Blow, Bump, C, Coke, Crack, Flake, Rock, Snow, Powder.

How Does It Affect Your System?

Cocaine triggers your brain to release dopamine and creates a euphoric feeling. The high is intense but short-lived, which leads people to use it repeatedly to try to keep the feeling going. Cocaine is considered highly addictive, largely because the substance impedes the brain from discarding dopamine—the chemical associated with reward, motivation, and emotion. This produces a short-lived feeling of euphoria, but long-term use can restructure the brain. Research shows that cocaine abuse increases stress levels in individuals, suggesting that the drug also interferes with the ventral tegmental area of the brain.

The high a single dose of cocaine produces lasts only a few minutes to an hour, encouraging repeated use. Despite its high potential for abuse, the drug remains popular: In 2019, 2 million Americans over the age of 12 admitted to using cocaine within the past month.

EXTRACTED INFORMATION:
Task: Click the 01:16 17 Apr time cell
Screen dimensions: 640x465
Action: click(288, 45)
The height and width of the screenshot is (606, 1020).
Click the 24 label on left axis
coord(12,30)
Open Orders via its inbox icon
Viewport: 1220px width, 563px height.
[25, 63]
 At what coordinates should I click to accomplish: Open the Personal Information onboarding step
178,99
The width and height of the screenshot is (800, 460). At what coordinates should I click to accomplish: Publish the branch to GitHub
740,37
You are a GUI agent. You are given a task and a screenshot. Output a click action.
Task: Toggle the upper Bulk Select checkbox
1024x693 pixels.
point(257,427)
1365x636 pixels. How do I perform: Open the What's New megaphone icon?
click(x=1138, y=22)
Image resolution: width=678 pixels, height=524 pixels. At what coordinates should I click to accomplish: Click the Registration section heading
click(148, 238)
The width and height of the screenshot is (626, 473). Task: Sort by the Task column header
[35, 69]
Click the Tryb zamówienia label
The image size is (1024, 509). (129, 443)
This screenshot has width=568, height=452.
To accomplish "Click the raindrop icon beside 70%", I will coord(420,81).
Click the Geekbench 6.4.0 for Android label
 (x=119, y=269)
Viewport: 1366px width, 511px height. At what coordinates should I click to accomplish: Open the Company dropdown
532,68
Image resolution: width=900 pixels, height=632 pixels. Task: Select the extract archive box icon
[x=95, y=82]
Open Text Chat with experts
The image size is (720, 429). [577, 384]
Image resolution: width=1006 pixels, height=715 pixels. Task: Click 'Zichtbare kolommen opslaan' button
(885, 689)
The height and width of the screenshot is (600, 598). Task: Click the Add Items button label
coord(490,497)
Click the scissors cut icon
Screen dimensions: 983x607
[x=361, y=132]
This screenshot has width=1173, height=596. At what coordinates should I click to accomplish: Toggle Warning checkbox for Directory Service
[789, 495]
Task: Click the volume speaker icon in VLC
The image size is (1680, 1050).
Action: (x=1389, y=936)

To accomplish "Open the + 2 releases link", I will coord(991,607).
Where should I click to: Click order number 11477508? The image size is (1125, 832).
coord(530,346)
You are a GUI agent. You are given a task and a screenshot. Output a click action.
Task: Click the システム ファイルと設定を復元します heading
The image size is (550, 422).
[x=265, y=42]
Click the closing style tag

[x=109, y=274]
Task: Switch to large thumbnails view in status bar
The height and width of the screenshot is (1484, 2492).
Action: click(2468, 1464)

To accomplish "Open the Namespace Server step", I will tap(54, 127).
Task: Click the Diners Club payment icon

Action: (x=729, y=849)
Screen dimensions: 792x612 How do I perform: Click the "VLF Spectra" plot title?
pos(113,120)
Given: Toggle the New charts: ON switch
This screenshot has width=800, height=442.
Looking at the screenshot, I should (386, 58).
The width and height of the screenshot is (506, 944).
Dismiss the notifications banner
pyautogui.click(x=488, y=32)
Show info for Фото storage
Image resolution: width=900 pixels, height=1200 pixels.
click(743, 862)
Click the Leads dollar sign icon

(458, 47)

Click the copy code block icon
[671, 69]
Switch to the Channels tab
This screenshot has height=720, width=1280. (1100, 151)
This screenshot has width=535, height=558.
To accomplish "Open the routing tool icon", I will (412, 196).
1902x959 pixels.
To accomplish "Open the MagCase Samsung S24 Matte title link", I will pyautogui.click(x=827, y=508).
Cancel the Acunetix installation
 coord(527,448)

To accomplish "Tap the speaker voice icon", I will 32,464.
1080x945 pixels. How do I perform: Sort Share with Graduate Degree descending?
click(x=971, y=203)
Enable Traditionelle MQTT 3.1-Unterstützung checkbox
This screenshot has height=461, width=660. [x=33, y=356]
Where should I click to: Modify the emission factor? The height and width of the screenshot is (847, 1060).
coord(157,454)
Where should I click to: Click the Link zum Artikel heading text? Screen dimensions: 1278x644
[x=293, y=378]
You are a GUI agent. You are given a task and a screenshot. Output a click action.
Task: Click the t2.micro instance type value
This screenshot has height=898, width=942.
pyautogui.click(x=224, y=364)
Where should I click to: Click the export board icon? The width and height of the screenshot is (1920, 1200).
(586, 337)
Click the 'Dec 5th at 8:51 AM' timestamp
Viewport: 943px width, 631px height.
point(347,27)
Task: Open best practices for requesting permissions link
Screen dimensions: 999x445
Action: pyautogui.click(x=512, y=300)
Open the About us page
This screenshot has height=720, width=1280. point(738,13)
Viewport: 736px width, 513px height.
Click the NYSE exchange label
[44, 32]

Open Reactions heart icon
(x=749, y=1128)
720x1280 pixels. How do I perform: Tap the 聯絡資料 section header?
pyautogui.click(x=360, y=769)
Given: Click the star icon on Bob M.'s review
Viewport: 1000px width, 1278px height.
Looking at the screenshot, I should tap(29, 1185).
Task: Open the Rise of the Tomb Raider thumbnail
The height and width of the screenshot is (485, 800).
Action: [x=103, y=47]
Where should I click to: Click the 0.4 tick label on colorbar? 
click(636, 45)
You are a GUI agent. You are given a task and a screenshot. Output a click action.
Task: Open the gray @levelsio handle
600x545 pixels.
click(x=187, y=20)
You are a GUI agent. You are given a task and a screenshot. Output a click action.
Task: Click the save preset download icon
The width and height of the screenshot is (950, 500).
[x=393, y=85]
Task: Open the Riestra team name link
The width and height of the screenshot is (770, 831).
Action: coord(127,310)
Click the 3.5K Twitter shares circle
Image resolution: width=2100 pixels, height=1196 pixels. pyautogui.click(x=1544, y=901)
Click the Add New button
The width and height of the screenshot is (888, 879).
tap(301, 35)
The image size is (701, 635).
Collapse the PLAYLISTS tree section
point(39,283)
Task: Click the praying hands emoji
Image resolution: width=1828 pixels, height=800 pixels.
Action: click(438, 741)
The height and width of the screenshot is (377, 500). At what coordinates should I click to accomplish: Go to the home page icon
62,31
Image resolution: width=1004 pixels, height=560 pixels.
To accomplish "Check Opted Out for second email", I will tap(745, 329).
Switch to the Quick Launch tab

EXERCISE DETAILS:
Could you carry on the passage about cocaine's effects, picking up after its final sentence? None of the lines are needed.

RESPONSE BOX:
What Are The Symptoms & Risk

Continued cocaine abuse in all its forms carries many dire health risks and adverse long-term side effects to practically every one of the body’s major functions, particularly the body’s cardiovascular system. Cardiac complications include disturbances in heart rhythm and heart attacks, as well as inflammation of the heart muscle, deterioration of the ability of the heart to contract, and aortic ruptures.

People who abuse cocaine may be malnourished. Users sometimes neglect healthy eating habits when on a binge and the drug reduces blood flow in the gastro-intestinal tract, causing ulcers and tears. Cocaine abuse also harms the liver and kidneys and can even cause renal failure in extreme cases. Other life-threatening health risks include:

Impaired cognitive function, including problems with attention, impulse inhibition, memory, making decisions involving rewards or punishments, and performing motor tasks.
Severe high blood pressure.
Acute coronary syndrome.
Stroke.
Seizure.
Hyperthermia, abnormally high body temperature.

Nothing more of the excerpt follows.